People will always judge you and that's okay. I find that most of these judgments are rarely about us. It speaks more about themselves.
When I was watching the How To Be A Single, I thought that it would play mockery on women like me who were practically never single in their life. I never Eat, Pray, Love to anywhere and anything in. There was no journey alone I felt I needed to take. I was comfortable being in relationship and it just so happened that it was easy enough to find a men/boys to be with then. Was it co-dependency issues? Right now, it barely matters.
I may have fallen - got trapped even - in some dick-sands but I don't consider them condemning. I mean sure I hated a few of my exes but some of them still remain very good friends to this day. I guess back then and as I see it now, I was in love with love. I liked the sweet nothings, the late night talks, the hanky panky and all those things. But that's because I'm a romantic and I like making them feel special. I like sweeping men off their feet and I was pretty good at it. I know, these realizations are freaking me out, too. Looking back it was so obvious that all of those relationship were never going to last because I wasn't truly in love with any of them.
And if some were such assholes to me, I have a new understanding about it. Men who comes into our lives are like a buffet of lipsticks. Some will make us pretty, some will make us look like shit and the rest well, they are there just so we have something to use for the day. And it's always different with each and everyone of us. So, if a man is asshole to me.... It is quite a reality that he is a prince charming to someone else. Yes, this is true because I have seen my exes become such great men to their wives and girlfriends now and these girls didn't have to do anything!
But yes, there are men are will forever remain a dud. LOL!
So don't try to change a man! Don't think that an asshole will change its spots for you. He won't, Find a man who won't on the onset be an ass to you. If he is an asshole for the first two dates, say your sayonaras. Some relationships are also never meant to last and we have to accept to that and move on. And it's vice versa. Never try to be an Air Jordan if you really are an Under Armour gal. No need to fit the mold and rather move on and find someone who will love you for who you are .Exercise that right to swipe left or right on Tinder than try to change a man that's clearly not meant for you.

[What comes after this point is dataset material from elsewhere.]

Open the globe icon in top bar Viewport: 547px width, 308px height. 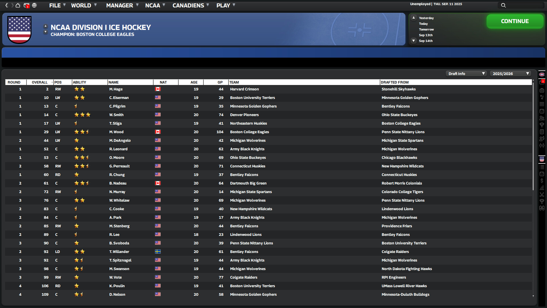(34, 5)
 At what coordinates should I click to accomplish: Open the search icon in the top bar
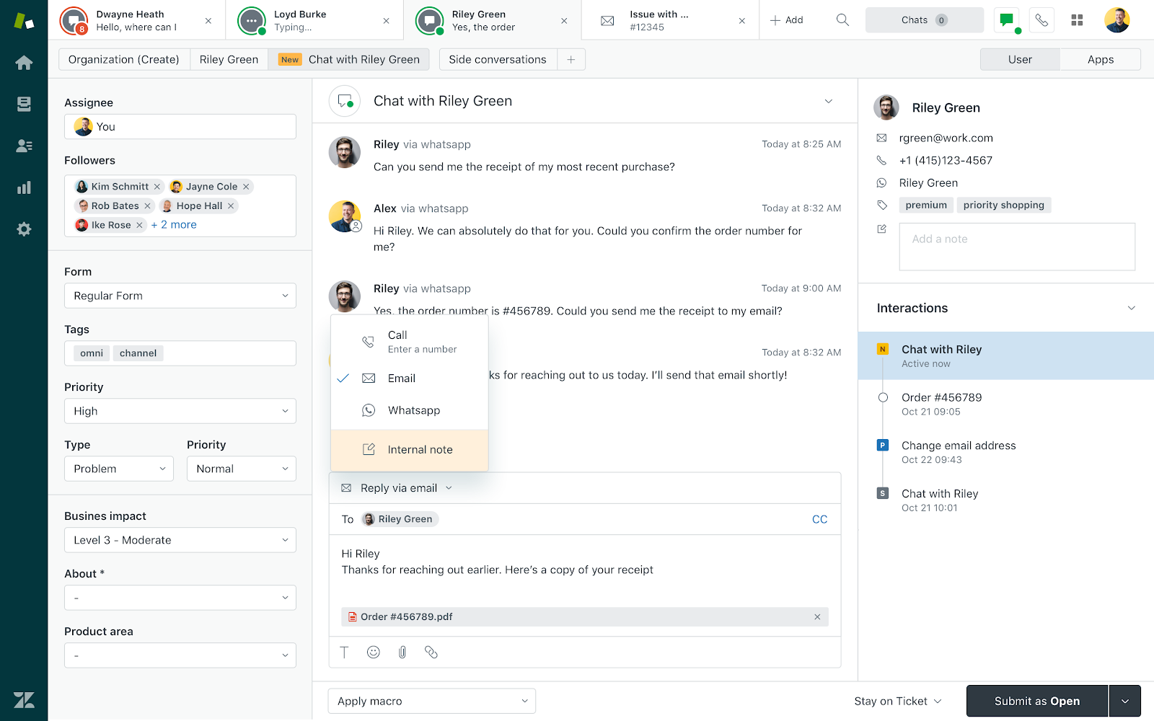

Being in a relationship do not render anyone incapable or weak. I think this misconception is unfounded and borderline cliche.
To be honest, I think I'm more handy with tools and more knowledgeable about cars and entertainment system than most guys I dated. Single blessedness is not necessarily the only way to learn survival skills. I'm sure many women out there can relate! Not all women who choose to be in relationship are needy clueless chicks who can't reset their HDTV or their iPhones.
Being in a relationship means we're scared to be alone.
Even when you are with someone, you can have all the time you want to yourself. Fuck the notion that you van never be alone. It's always a state of mind and the right guy will understand your need for a breather. And again, vice versa so men have their Poker Nights and Boys Night Outs. We are not co-dependents to our significant others nor will we not function without them.
I admit, I once thought that I wouldn't be able to define who I truly am outside this relationship. Utter shitload. Whoever put that idea in my head deserves to be shot. I came into this relationship an empty vessel not knowing what to do in myself but there was enough freedom to explore and enjoy my life on my own. It was being in a relationship that I was able to unravel the beauty addict that I am that allowed to discover this world and try my hands at it. It was also during this relationship that I evolved to become the person who I am now. And at the end of the day, I get to tell my man how awesome my day went and we have great sex after.
Being not single do not make us less of a person. We are whole whether we are alone or with someone. Don't assume that time alone or being alone is immediately the answer to your questions. The only two reasons you need to be single is if you are not in love with the one you're with and when you are only hurting (emotionally and physically) in that relationship.
That's the beauty of having a choice, you can be alone or choose to be with someone, it's all up to you. But know that you're always whole as a person. We will not wallow in tears if we become single...well, maybe for a week or two we will, but we will rise above it and hustle like all the other women in the world. Because at the end of the day, being in a relationship do not define us. It is a choice we made.